-------- Excerpt provided --------
I am new to python and am trying to learn some new modules. Fortunately or unfortunately, I picked up the urllib2 module and started using it with one URL that's causing me problems.
To begin with, I created the Request object and then called Read() on the response object. It was failing. Turns out its getting redirected but the error code is still 200. Not sure what's going on. Here is the code --
def get_url_data(url):
print "Getting URL " + url
user_agent = "Mozilla/5.0 (Windows NT 6.0; rv:14.0) Gecko/20100101 Firefox/14.0.1"
headers = { 'User-Agent' : user_agent }
request = urllib2.Request(url, str(headers) )
try:
response = urllib2.urlopen(request)
except urllib2.HTTPError, e:
print response.geturl()
print response.info()
print response.getcode()
return False;
else:
print response
print response.info()
print response.getcode()
print response.geturl()
return response
I am calling the above function with http://www.chilis.com".
I was expecting to receive a 301, 302, or 303 but instead I see 200. Here is the response I see --
Getting URL http://www.chilis.com
<addinfourl at 4354349896 whose fp = <socket._fileobject object at 0x1037513d0>>
Cache-Control: private
Server: Microsoft-IIS/7.5
SPRequestGuid: 48bbff39-f8b1-46ee-a70c-bcad16725a4d
X-SharePointHealthScore: 0
X-AspNet-Version: 2.0.50727
X-Powered-By: ASP.NET
MicrosoftSharePointTeamServices: 14.0.0.6120
X-MS-InvokeApp: 1; RequireReadOnly
Date: Wed, 13 Feb 2013 11:21:27 GMT
Connection: close
Content-Length: 0
Set-Cookie: BIGipServerpool_http_chilis.com=359791882.20480.0000; path=/
200
http://www.chilis.com/(X(1)S(q24tqizldxqlvy55rjk5va2j))/Pages/ChilisVariationRoot.aspx?AspxAutoDetectCookieSupport=1
Can someone explain what this URL is and how to handle this? I know I can use the "Handling Redirects" section from Diveintopython.net but there also with the code on that page I see the same response 200.
EDIT: Using the code from DiveintoPython, I see its a temporary redirection. What I don't understand is why the HTTP Errorcode from code is 200. Isn't that supposed to be the actual return code?
EDIT2: Now that I see it better, its not a weird redirection at all. I am editing the title.
EDIT3: If urllib2 follows the redirection automatically, I am not sure why the following code does not get the front page for chilis.com.
docObj = get_url_data(url)
doc = docObj.read()
soup = BeautifulSoup(doc, 'lxml')
print(soup.prettify())
If I use the URL that the browser eventually ends up getting redirected to it works (http://www.chilis.com/EN/Pages/home.aspx").
-------- Data shown --------
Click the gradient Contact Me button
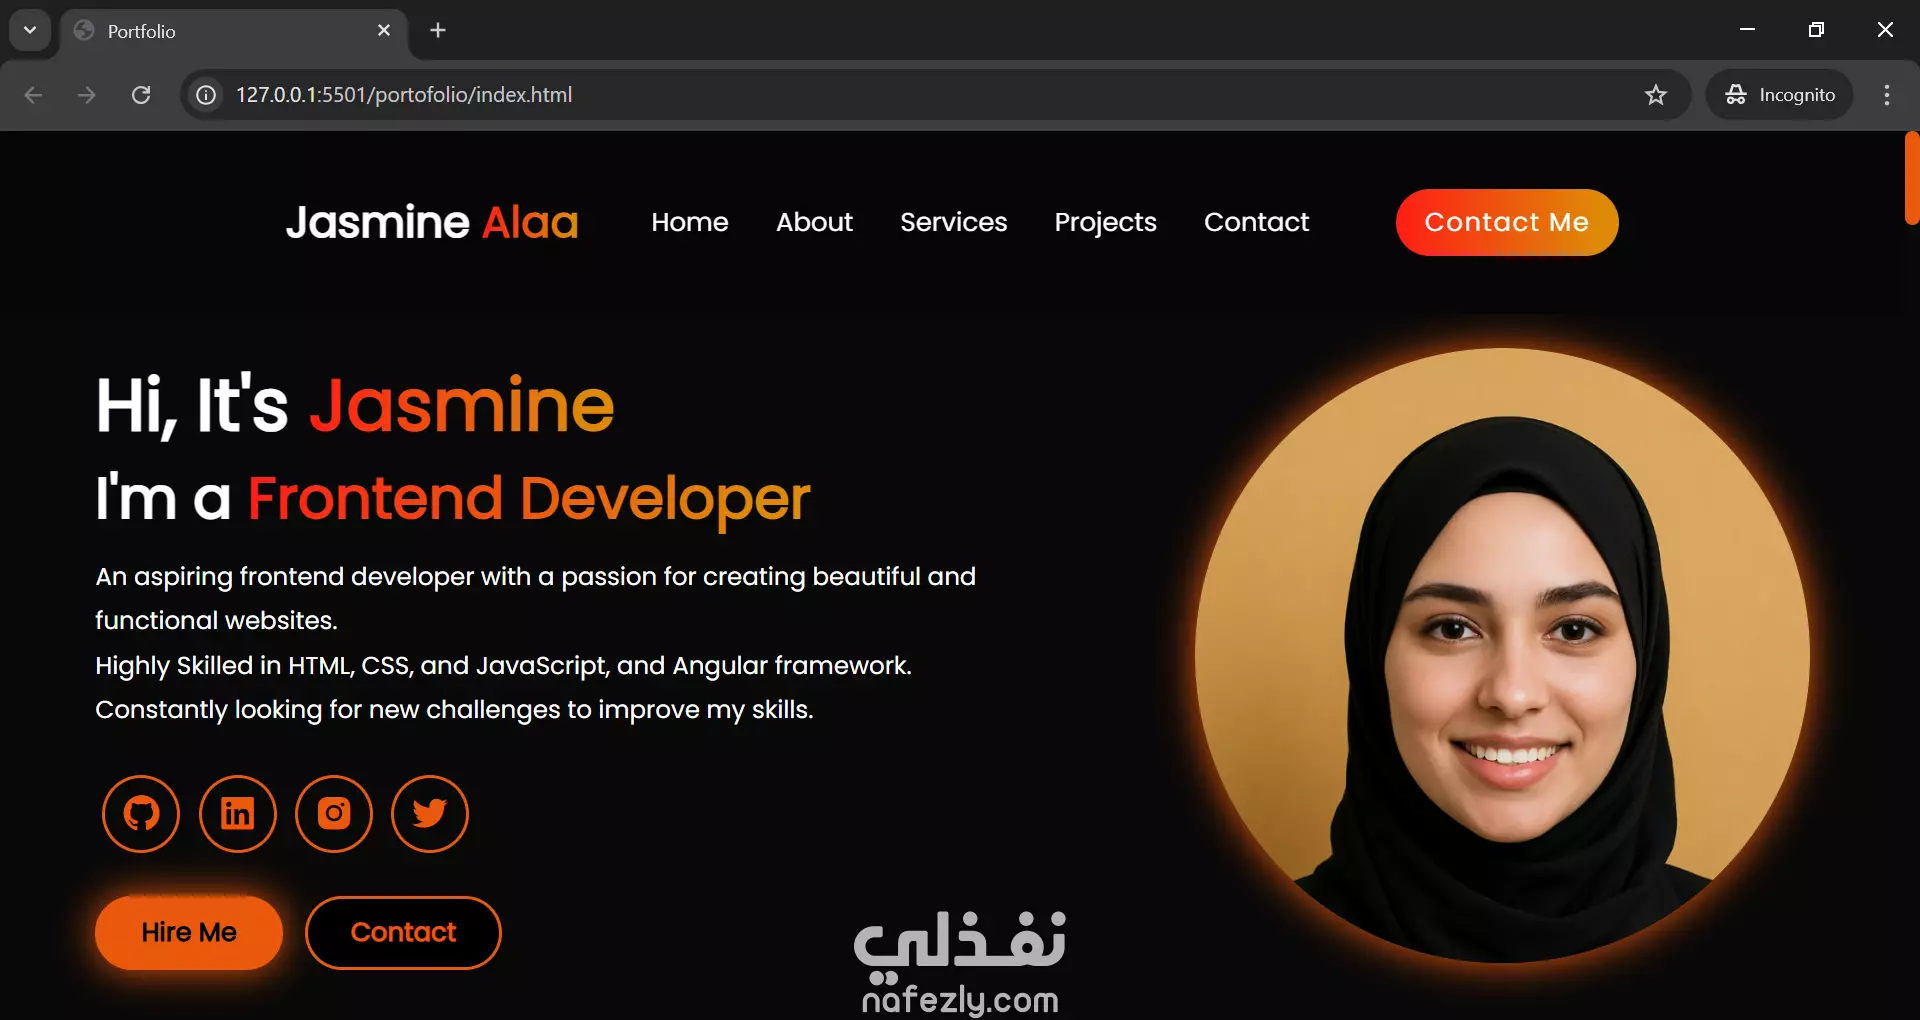Viewport: 1920px width, 1020px height. [x=1507, y=222]
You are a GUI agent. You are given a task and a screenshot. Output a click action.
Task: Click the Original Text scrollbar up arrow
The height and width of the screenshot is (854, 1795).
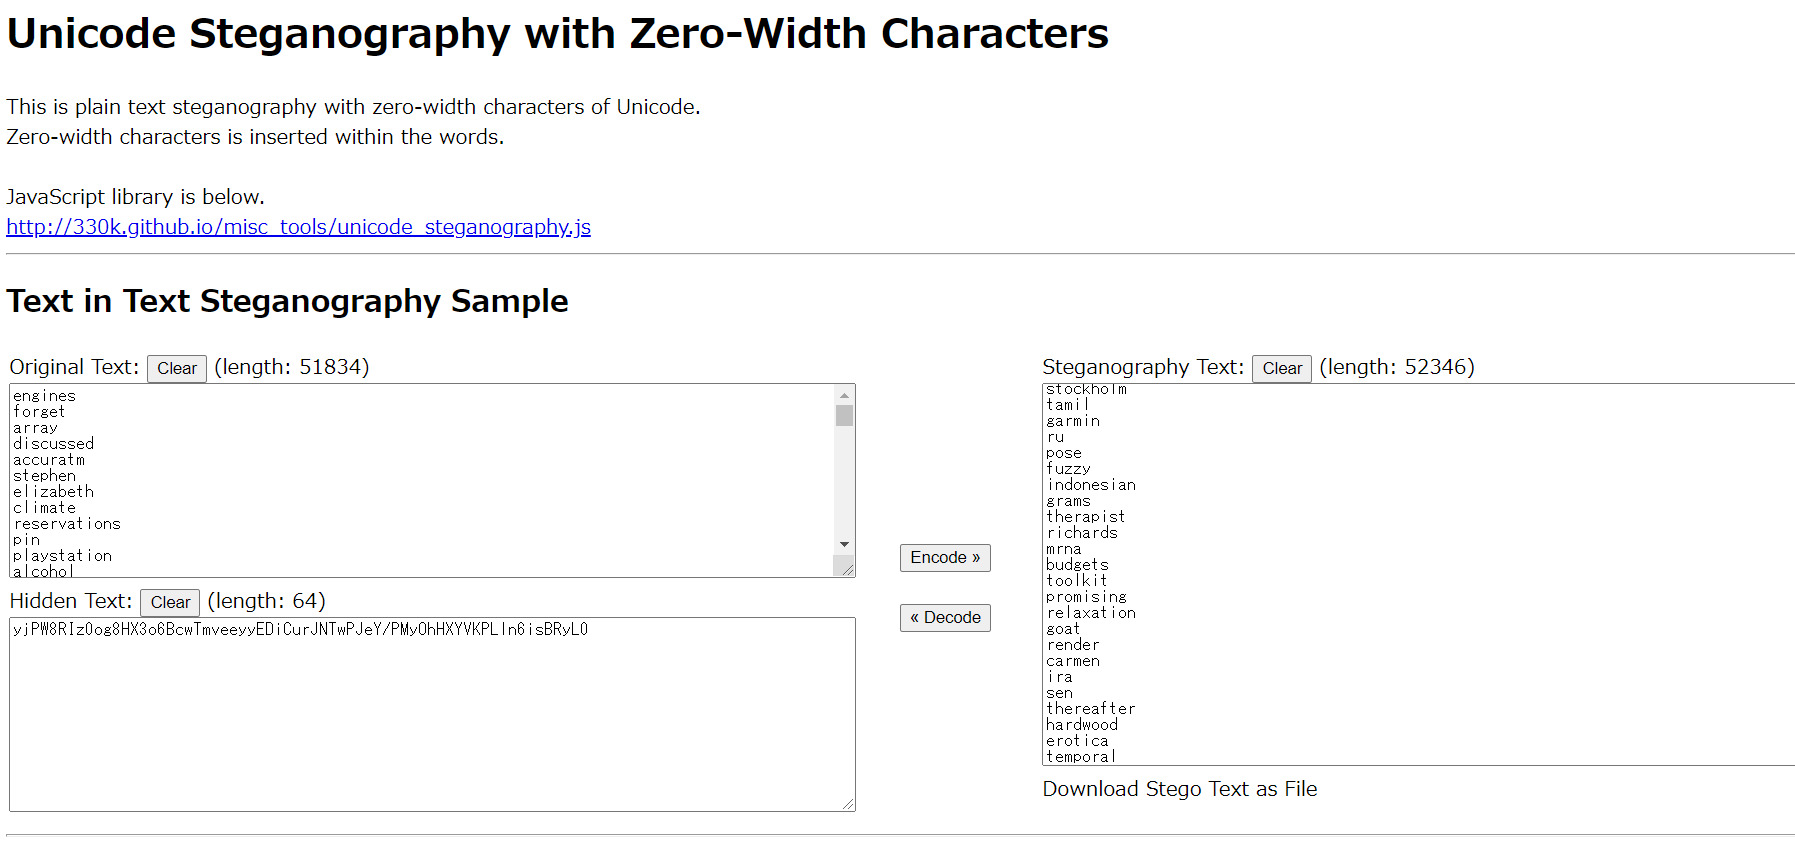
--------
* _Brief A_:
Answer these about the urllib2 redirect thread:
(i) Which status codes did the poster expect instead of 200?
(ii) What value does the Server header show in the printed response?
(iii) According to the first EDIT, what kind of redirection did the DiveintoPython code reveal?
* _Brief B_: Write out the part of the urllib2 redirect thread from "EDIT: Using the" to "docObj = get_url_data(url)" word for word.

* _Full output A_:
(i) 301, 302, or 303
(ii) Microsoft-IIS/7.5
(iii) A temporary redirection

* _Full output B_:
EDIT: Using the code from DiveintoPython, I see its a temporary redirection. What I don't understand is why the HTTP Errorcode from code is 200. Isn't that supposed to be the actual return code?
EDIT2: Now that I see it better, its not a weird redirection at all. I am editing the title.
EDIT3: If urllib2 follows the redirection automatically, I am not sure why the following code does not get the front page for chilis.com.
docObj = get_url_data(url)